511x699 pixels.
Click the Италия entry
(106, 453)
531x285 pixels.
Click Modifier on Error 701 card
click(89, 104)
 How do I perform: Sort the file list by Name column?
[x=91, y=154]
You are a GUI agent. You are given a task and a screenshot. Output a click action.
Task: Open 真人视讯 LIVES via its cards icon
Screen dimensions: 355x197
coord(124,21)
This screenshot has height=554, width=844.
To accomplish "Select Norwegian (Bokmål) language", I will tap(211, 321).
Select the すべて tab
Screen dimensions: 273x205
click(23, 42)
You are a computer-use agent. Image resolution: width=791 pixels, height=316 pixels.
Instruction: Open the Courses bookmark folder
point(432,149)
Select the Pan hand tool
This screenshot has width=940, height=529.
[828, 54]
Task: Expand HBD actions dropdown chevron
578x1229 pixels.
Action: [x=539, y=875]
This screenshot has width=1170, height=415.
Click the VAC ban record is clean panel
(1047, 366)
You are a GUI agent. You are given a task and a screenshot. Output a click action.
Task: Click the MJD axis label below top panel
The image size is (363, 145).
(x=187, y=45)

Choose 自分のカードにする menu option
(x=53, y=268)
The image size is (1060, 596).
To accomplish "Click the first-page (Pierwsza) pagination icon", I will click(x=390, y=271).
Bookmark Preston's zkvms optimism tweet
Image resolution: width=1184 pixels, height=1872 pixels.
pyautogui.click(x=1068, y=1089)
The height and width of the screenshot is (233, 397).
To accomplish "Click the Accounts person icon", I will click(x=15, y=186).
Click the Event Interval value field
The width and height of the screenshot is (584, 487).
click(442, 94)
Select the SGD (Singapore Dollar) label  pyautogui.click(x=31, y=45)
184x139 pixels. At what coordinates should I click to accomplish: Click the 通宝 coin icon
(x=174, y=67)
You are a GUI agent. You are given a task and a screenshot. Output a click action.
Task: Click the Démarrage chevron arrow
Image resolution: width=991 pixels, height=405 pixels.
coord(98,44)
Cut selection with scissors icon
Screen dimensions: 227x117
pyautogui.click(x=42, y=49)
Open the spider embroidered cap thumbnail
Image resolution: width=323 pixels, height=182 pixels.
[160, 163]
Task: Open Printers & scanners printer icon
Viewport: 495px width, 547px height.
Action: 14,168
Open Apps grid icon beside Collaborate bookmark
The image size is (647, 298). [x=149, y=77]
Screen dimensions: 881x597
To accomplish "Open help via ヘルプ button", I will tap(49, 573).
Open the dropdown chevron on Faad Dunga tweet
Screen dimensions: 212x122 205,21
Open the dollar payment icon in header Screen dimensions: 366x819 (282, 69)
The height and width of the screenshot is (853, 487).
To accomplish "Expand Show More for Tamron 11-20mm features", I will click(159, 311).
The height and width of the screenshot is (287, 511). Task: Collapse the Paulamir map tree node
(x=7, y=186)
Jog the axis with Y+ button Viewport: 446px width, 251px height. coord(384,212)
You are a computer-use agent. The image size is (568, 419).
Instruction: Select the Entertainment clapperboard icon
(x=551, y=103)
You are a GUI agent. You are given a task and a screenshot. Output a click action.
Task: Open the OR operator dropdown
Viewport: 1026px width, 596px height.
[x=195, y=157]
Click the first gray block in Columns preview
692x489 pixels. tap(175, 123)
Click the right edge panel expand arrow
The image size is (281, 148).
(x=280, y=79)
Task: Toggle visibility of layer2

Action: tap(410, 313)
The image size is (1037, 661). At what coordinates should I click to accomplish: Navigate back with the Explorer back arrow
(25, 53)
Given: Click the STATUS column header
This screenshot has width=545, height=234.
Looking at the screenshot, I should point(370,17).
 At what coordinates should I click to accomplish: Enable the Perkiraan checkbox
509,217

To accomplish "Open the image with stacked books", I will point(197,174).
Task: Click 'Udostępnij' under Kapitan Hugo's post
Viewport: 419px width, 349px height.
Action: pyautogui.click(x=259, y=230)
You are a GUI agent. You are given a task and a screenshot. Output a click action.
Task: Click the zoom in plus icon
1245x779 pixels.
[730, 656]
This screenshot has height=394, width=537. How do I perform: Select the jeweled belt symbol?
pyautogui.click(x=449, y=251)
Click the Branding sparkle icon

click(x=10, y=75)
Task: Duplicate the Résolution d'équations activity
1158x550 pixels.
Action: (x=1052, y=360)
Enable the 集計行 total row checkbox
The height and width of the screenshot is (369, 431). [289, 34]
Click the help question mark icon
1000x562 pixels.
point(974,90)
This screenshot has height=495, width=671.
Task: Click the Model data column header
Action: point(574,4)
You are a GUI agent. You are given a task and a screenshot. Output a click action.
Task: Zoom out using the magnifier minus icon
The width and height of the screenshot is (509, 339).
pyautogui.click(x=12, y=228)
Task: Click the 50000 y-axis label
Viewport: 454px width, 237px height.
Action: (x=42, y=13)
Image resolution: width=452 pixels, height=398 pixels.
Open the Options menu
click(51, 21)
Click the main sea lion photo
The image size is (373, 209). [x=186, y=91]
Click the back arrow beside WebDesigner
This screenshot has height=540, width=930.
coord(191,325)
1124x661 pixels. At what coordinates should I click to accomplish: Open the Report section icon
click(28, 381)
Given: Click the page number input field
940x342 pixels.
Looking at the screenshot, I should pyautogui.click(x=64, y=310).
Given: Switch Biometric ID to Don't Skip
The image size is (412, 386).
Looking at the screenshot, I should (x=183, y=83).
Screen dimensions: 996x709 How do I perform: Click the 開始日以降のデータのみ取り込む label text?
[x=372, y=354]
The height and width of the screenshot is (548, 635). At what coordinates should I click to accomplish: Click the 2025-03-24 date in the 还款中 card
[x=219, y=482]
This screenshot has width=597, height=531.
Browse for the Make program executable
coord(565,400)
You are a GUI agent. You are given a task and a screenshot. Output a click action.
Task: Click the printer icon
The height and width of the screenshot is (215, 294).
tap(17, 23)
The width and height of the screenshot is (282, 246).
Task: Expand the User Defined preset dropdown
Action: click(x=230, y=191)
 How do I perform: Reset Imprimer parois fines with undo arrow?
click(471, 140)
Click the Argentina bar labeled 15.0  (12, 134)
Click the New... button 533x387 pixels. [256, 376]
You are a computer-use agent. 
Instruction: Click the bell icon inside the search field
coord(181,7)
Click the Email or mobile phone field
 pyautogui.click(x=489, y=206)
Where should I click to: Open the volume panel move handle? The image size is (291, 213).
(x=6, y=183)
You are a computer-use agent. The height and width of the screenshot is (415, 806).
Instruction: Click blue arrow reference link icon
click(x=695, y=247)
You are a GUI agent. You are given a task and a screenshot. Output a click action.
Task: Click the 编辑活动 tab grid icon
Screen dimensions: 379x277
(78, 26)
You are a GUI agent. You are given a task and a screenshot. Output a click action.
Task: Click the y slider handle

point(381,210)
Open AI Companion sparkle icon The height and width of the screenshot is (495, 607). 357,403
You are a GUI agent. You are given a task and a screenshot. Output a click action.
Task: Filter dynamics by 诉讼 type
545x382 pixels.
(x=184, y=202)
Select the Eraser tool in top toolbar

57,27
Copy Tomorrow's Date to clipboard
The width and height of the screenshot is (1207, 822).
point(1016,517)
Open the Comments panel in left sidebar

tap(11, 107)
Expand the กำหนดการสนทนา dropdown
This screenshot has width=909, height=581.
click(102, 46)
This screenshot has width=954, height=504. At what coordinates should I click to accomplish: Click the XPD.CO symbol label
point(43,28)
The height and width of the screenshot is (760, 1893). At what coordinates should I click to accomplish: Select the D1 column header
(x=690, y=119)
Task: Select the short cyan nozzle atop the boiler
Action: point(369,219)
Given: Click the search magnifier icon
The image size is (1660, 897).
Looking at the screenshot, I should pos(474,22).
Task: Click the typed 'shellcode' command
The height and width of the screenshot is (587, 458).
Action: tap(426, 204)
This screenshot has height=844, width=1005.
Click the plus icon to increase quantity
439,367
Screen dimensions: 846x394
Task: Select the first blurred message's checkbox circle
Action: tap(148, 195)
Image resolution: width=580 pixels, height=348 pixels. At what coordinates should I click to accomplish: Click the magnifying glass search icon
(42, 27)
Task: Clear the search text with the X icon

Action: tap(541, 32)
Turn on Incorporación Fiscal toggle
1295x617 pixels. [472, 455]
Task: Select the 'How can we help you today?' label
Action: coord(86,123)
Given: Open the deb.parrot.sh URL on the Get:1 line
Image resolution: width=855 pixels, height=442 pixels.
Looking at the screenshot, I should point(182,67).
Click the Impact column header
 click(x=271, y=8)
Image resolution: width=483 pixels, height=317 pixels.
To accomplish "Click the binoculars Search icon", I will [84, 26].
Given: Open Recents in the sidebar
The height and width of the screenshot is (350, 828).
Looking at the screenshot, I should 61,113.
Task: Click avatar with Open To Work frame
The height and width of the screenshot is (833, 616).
* * * * * * * * *
◆ Your assignment:
I need every line of the data that has the word "printer"; please list them.

◆ Output for this task:
Task: Open Printers & scanners printer icon
Task: Click the printer icon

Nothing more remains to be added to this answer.